» What this task involves: The records that follow must be transcribed in full, without any change.
☆ ☆ ☆
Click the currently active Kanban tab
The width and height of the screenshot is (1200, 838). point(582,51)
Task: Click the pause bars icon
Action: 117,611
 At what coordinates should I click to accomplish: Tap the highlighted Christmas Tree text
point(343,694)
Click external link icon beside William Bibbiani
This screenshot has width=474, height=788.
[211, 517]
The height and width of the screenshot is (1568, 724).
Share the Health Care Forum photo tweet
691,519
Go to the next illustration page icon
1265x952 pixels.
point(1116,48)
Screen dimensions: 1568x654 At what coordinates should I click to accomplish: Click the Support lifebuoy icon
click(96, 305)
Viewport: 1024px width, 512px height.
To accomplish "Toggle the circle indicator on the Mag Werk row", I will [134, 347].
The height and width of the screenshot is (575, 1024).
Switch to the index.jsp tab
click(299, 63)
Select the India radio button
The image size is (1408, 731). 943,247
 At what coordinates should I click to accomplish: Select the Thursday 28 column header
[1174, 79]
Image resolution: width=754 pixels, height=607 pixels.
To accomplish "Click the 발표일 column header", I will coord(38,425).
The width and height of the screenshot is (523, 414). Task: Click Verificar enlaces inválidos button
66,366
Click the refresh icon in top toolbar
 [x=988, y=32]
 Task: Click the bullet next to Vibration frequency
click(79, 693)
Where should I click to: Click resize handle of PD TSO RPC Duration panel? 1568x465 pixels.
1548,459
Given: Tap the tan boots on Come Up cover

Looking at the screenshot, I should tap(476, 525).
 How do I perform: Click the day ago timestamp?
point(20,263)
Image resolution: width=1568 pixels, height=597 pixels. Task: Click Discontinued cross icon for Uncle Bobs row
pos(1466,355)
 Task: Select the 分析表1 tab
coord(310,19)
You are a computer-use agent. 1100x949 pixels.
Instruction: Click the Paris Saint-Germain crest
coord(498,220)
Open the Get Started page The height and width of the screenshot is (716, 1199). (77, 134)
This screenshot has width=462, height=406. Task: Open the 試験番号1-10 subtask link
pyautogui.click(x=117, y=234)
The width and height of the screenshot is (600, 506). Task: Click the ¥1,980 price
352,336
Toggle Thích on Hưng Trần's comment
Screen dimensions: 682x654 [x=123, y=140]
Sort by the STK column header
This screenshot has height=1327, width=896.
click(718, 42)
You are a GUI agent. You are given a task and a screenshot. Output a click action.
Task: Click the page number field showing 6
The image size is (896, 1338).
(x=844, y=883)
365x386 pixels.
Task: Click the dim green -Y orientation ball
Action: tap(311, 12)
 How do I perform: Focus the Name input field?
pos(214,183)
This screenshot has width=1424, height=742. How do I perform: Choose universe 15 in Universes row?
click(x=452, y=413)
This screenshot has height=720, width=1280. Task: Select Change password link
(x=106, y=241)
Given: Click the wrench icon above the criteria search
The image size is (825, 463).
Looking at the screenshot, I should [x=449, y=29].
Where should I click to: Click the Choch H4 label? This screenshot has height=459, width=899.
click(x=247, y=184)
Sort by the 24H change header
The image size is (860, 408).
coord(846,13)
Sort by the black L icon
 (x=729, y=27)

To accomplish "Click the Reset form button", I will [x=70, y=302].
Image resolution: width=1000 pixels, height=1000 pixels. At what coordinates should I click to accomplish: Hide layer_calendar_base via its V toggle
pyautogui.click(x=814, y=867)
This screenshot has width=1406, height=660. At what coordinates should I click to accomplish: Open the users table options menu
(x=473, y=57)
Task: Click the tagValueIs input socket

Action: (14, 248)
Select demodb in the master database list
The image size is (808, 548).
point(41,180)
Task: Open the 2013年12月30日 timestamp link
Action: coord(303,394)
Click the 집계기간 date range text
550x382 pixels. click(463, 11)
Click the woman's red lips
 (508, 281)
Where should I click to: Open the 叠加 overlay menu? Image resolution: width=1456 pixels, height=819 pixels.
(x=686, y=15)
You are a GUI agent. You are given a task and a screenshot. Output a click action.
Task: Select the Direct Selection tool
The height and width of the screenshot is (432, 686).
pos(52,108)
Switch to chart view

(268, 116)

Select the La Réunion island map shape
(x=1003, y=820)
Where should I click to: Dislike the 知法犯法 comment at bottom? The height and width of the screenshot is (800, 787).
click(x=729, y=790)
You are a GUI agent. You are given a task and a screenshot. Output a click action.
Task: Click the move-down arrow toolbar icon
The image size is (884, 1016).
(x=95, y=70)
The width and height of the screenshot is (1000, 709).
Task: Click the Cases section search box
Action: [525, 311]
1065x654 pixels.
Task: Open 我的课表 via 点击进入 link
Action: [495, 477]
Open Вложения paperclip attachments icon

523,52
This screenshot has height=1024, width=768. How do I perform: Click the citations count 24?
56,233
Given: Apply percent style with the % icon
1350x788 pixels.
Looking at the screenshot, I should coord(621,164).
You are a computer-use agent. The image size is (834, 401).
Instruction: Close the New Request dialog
☆ ☆ ☆
» Response to the exercise:
Click the currently active Kanban tab
The width and height of the screenshot is (1200, 838). point(582,51)
Task: Click the pause bars icon
Action: 117,611
 At what coordinates should I click to accomplish: Tap the highlighted Christmas Tree text
point(343,694)
Click external link icon beside William Bibbiani
This screenshot has width=474, height=788.
[211, 517]
The height and width of the screenshot is (1568, 724).
Share the Health Care Forum photo tweet
691,519
Go to the next illustration page icon
1265x952 pixels.
point(1116,48)
Screen dimensions: 1568x654 At what coordinates should I click to accomplish: Click the Support lifebuoy icon
click(96, 305)
Viewport: 1024px width, 512px height.
To accomplish "Toggle the circle indicator on the Mag Werk row", I will [134, 347].
The height and width of the screenshot is (575, 1024).
Switch to the index.jsp tab
click(299, 63)
Select the India radio button
The image size is (1408, 731). 943,247
 At what coordinates should I click to accomplish: Select the Thursday 28 column header
[1174, 79]
Image resolution: width=754 pixels, height=607 pixels.
To accomplish "Click the 발표일 column header", I will coord(38,425).
The width and height of the screenshot is (523, 414). Task: Click Verificar enlaces inválidos button
66,366
Click the refresh icon in top toolbar
 [x=988, y=32]
 Task: Click the bullet next to Vibration frequency
click(79, 693)
Where should I click to: Click resize handle of PD TSO RPC Duration panel? 1568x465 pixels.
1548,459
Given: Tap the tan boots on Come Up cover

Looking at the screenshot, I should tap(476, 525).
 How do I perform: Click the day ago timestamp?
point(20,263)
Image resolution: width=1568 pixels, height=597 pixels. Task: Click Discontinued cross icon for Uncle Bobs row
pos(1466,355)
 Task: Select the 分析表1 tab
coord(310,19)
You are a computer-use agent. 1100x949 pixels.
Instruction: Click the Paris Saint-Germain crest
coord(498,220)
Open the Get Started page The height and width of the screenshot is (716, 1199). (77, 134)
This screenshot has width=462, height=406. Task: Open the 試験番号1-10 subtask link
pyautogui.click(x=117, y=234)
The width and height of the screenshot is (600, 506). Task: Click the ¥1,980 price
352,336
Toggle Thích on Hưng Trần's comment
Screen dimensions: 682x654 [x=123, y=140]
Sort by the STK column header
This screenshot has height=1327, width=896.
click(718, 42)
You are a GUI agent. You are given a task and a screenshot. Output a click action.
Task: Click the page number field showing 6
The image size is (896, 1338).
(x=844, y=883)
365x386 pixels.
Task: Click the dim green -Y orientation ball
Action: tap(311, 12)
 How do I perform: Focus the Name input field?
pos(214,183)
This screenshot has width=1424, height=742. How do I perform: Choose universe 15 in Universes row?
click(x=452, y=413)
This screenshot has height=720, width=1280. Task: Select Change password link
(x=106, y=241)
Given: Click the wrench icon above the criteria search
The image size is (825, 463).
Looking at the screenshot, I should [x=449, y=29].
Where should I click to: Click the Choch H4 label? This screenshot has height=459, width=899.
click(x=247, y=184)
Sort by the 24H change header
The image size is (860, 408).
coord(846,13)
Sort by the black L icon
 (x=729, y=27)

To accomplish "Click the Reset form button", I will [x=70, y=302].
Image resolution: width=1000 pixels, height=1000 pixels. At what coordinates should I click to accomplish: Hide layer_calendar_base via its V toggle
pyautogui.click(x=814, y=867)
This screenshot has width=1406, height=660. At what coordinates should I click to accomplish: Open the users table options menu
(x=473, y=57)
Task: Click the tagValueIs input socket

Action: (14, 248)
Select demodb in the master database list
The image size is (808, 548).
point(41,180)
Task: Open the 2013年12月30日 timestamp link
Action: coord(303,394)
Click the 집계기간 date range text
550x382 pixels. click(463, 11)
Click the woman's red lips
 (508, 281)
Where should I click to: Open the 叠加 overlay menu? Image resolution: width=1456 pixels, height=819 pixels.
(x=686, y=15)
You are a GUI agent. You are given a task and a screenshot. Output a click action.
Task: Select the Direct Selection tool
The height and width of the screenshot is (432, 686).
pos(52,108)
Switch to chart view

(268, 116)

Select the La Réunion island map shape
(x=1003, y=820)
Where should I click to: Dislike the 知法犯法 comment at bottom? The height and width of the screenshot is (800, 787).
click(x=729, y=790)
You are a GUI agent. You are given a task and a screenshot. Output a click action.
Task: Click the move-down arrow toolbar icon
The image size is (884, 1016).
(x=95, y=70)
The width and height of the screenshot is (1000, 709).
Task: Click the Cases section search box
Action: [525, 311]
1065x654 pixels.
Task: Open 我的课表 via 点击进入 link
Action: [495, 477]
Open Вложения paperclip attachments icon

523,52
This screenshot has height=1024, width=768. How do I perform: Click the citations count 24?
56,233
Given: Apply percent style with the % icon
1350x788 pixels.
Looking at the screenshot, I should coord(621,164).
You are a computer-use agent. The image size is (834, 401).
Instruction: Close the New Request dialog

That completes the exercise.